TEMPORALI tra poche ore: le regioni colpite
L'Italia meteorologica si divide in due: mentre il centro e il Sud godono di un anticipo d'estate con caldo intenso, il Nord si prepara ad affrontare l'instabilità portata da correnti più fresche, con rischio di temporali su alcune aree principalmente nel pomeriggio.
L’estate sembra aver fretta di arrivare su parte del nostro Paese, ma non ovunque con la stessa enfasi. Uno scenario meteorologico quasi da manuale sta dipingendo un’Italia a due velocità: da una parte il Centro-Sud baciato da un sole generoso e da temperature decisamente elevate, figlie di un promontorio anticiclonico di matrice africana ben saldo sul Mediterraneo; dall’altra, il Settentrione che si trova sulla linea di confine, esposto a insidie instabili pronte a guastare i piani.
Al Centro-Sud, e sulle Isole Maggiori, l’alta pressione di origine sahariana continua a dettar legge, garantendo giornate prevalentemente soleggiate e un clima che sa già di piena estate. Le temperature sono previste in ulteriore aumento e durante il pomeriggio di martedi 3 giugno si toccheranno i 35° nelle aree interne della Sardegna.
Il nord Italia sarà invece sotto il tiro di TEMPORALI più o meno intensi.
Ben diverso è il copione previsto per le regioni settentrionali. Qui, l’alta pressione non si presenta solida, soprattutto lungo il suo bordo più settentrionale, in particolare sui settori alpini e prealpini. Questa flessione permette l’ingerenza di aria più fresca e umida di provenienza atlantica, che, scontrandosi con l’aria calda preesistente al suolo, aumenta il rischio di temporali. È proprio in queste zone di demarcazione tra masse d’aria dalle caratteristiche termiche profondamente diverse che si generano i contrasti più accesi, terreno fertile per lo sviluppo di fenomeni temporaleschi talvolta violenti.
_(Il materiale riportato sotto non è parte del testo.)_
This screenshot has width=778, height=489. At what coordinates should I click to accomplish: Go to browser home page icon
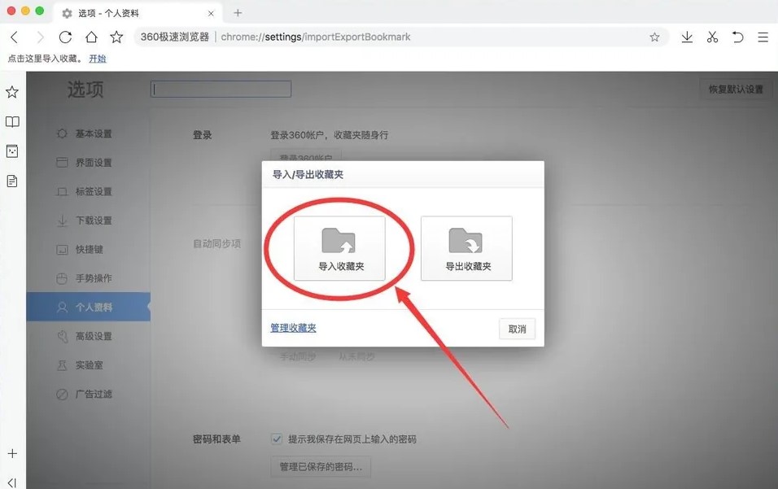91,37
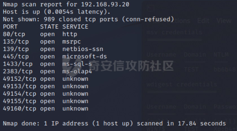Click the faint "msv credentials" heading

(174, 32)
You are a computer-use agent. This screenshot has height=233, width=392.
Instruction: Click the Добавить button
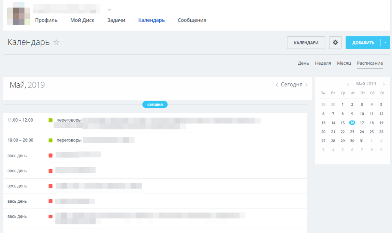tap(363, 42)
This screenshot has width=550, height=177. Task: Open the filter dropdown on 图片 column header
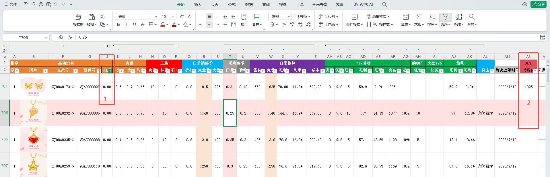[45, 71]
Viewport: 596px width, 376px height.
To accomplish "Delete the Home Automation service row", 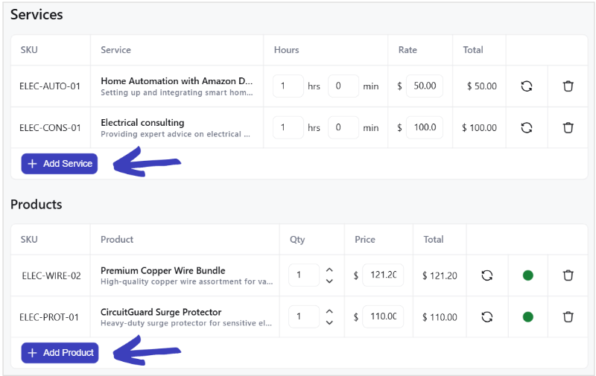I will pos(568,86).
L’evoluzione nelle prossime ore al NORD-OVEST ed al NORD-EST
La prima cartina mostra la sommatoria delle precipitazioni, ma in questo caso dei TEMPORALI, sul settore di NORD-OVEST tra le 14 e le 20 di martedi 3 giugno:

I fenomeni previsti sembrano meno violenti rispetto a 24 ore fa e dovrebbero interessare le aree fra Torinese, Biellese, Verbano, Varesotto e Comasco: più a sud non si prevedono fenomeni significativi.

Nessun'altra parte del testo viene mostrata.